Ознакомительная версия.
Подобная стратегия исходила из того, что съезду предстояло стать не предпосылкой «нормализации», а ее итогом, результатом «успешного решения задач», не расходившихся с этой стратегией. «Ультиматумы», отмечалось в документе, приведут к «возникновению нового кризиса». Далее демагогически утверждалось, что «нет причин создавать вокруг вопроса о сроках проведения выборов атмосферу нервозности и давления, которые в реальности лишь осложнили бы их подготовку»[162].
Оппозиции был послан сигнал: если съезд и состоится, то лишь под диктовку «здоровых сил», которые все еще находились в стадии «консолидации» и какой они примут вид – оставалось только догадываться. Зато существование такой оппозиции, которая могла бы влиять на сроки созыва съезда и, более того, настаивать на уже становившемся крамольным требовании создания чешской компартии, проведения выборов и т. п., уже не предполагалось.
Проект постановления от 5 февраля 1969 г. не обошел и ряда конкретных вопросов. Говорилось, что решения декабрьского пленума, нацеленные на экономическую сферу, тормозились кампанией вокруг Й. Смрковского; осуждались попытки использовать чувства, вызванные трагическим актом Яна Палаха; отвергалась пропаганда забастовок и других открытых форм протеста. Подчеркивалось, что в Словакии появились попытки злоупотребления в политических целях религиозными чувствами людей[163]. Тем самым в партийном документе невольно отражалась картина широкого социального недовольства в стране, а также имелись обобщенные суждения о том, что ситуация может усугубляться.
Проект указывал на «большую опасность» лозунгов «о так наз. народном движении», о «всенародном движении в защиту демократического социализма», которые появились в связи с ноябрьской забастовкой студентов. Забастовка, утверждалось в документе, «вылилась в стремления заключать политические соглашения о координированных действиях различных организаций вне существующей политической системы, выносить эти платформы на предприятия, организовывать в их поддержку публичные собрания и акции, выступая на них против партии и ее политики»[164]. Взяв эти названия из оппозиционных органов печати («Репортер», № 4/1969 и «Листы», № 4/2), документ зафиксировал и момент «первой фазы перехода от спонтанности к определенной организованности, а затем, несомненно, и от акций оборонительных к наступательным». В частности, подчеркивалась опасность лозунга «профсоюзы без коммунистов»[165], а также то, что события после гибели Палаха свидетельствовали об организованных и скоординированных акциях общегосударственного масштаба[166]. Собственно, этого как раз больше всего и опасались власти.

* **Что нужно сделать**
Воспроизведите без изменений отрывок из текста документа от слов «Проект постановления от» до слов «ситуация может усугубляться.». Листинг ниже здесь никак не используется.

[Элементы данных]

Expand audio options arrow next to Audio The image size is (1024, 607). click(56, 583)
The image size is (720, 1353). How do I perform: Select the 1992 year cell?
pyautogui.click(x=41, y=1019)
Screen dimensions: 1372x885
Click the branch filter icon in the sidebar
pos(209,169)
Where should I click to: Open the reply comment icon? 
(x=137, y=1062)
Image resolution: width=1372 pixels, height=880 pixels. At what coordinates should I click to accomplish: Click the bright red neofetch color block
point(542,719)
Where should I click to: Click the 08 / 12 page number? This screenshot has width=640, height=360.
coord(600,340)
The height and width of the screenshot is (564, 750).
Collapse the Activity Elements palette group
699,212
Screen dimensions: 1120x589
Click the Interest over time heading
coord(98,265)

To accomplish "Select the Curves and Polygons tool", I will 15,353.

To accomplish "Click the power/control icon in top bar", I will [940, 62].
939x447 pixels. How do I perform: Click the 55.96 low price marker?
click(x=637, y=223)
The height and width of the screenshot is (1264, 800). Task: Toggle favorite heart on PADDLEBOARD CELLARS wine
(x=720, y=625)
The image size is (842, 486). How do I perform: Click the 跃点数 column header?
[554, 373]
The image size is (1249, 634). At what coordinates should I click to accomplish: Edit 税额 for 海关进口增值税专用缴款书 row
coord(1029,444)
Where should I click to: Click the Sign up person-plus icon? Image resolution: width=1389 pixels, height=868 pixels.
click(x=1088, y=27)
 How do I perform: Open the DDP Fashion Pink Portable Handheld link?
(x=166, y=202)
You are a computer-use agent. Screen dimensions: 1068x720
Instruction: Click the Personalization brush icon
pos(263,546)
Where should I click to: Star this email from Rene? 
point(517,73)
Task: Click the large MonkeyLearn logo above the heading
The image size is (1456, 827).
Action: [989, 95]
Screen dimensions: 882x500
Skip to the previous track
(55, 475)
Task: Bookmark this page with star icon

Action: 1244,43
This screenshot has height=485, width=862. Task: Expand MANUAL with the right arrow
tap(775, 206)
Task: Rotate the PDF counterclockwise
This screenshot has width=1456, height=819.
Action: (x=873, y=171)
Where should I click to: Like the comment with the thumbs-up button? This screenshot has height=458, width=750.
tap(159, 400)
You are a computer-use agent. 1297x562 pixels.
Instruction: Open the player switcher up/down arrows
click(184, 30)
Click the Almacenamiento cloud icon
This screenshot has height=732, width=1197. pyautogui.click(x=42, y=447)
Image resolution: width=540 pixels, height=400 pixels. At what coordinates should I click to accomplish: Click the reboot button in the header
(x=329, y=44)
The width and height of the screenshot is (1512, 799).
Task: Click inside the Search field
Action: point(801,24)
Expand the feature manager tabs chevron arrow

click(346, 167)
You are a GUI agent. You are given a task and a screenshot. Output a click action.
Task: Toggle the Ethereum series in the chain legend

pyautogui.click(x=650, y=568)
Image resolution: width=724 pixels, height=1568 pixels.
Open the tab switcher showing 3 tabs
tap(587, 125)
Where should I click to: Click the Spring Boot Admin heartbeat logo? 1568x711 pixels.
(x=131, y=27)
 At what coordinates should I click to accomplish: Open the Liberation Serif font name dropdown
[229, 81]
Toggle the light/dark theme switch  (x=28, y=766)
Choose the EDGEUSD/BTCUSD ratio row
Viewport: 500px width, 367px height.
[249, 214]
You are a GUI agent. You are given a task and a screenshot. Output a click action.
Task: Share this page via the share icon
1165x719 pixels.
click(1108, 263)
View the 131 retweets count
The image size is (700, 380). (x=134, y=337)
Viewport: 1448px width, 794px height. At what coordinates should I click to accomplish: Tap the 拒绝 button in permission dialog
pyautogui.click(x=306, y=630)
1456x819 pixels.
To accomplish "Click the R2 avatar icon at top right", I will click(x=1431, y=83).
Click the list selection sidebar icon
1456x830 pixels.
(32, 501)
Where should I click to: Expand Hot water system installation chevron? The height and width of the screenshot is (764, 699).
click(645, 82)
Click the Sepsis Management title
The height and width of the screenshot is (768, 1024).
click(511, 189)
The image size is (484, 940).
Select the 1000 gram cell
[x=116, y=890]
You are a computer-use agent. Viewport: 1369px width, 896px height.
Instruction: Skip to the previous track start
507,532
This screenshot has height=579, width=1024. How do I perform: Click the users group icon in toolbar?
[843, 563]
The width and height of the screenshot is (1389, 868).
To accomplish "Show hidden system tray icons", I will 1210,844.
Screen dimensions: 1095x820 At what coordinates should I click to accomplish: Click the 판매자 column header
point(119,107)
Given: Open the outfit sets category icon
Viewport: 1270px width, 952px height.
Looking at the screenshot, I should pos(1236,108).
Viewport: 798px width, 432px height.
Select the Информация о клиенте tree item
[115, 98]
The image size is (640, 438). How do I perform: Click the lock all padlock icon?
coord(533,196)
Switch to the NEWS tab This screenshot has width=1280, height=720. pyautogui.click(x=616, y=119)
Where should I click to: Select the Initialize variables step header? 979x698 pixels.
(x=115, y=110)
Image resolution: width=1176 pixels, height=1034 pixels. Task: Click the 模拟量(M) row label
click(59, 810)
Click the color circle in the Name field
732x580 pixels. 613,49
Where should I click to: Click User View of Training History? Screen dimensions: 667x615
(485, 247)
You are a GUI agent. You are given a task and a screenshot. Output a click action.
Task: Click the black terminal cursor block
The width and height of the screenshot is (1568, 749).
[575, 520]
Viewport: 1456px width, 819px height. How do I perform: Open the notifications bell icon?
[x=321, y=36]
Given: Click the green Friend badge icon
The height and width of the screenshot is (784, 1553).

* **Ожидаемый результат**
Проект постановления от 5 февраля 1969 г. не обошел и ряда конкретных вопросов. Говорилось, что решения декабрьского пленума, нацеленные на экономическую сферу, тормозились кампанией вокруг Й. Смрковского; осуждались попытки использовать чувства, вызванные трагическим актом Яна Палаха; отвергалась пропаганда забастовок и других открытых форм протеста. Подчеркивалось, что в Словакии появились попытки злоупотребления в политических целях религиозными чувствами людей[163]. Тем самым в партийном документе невольно отражалась картина широкого социального недовольства в стране, а также имелись обобщенные суждения о том, что ситуация может усугубляться.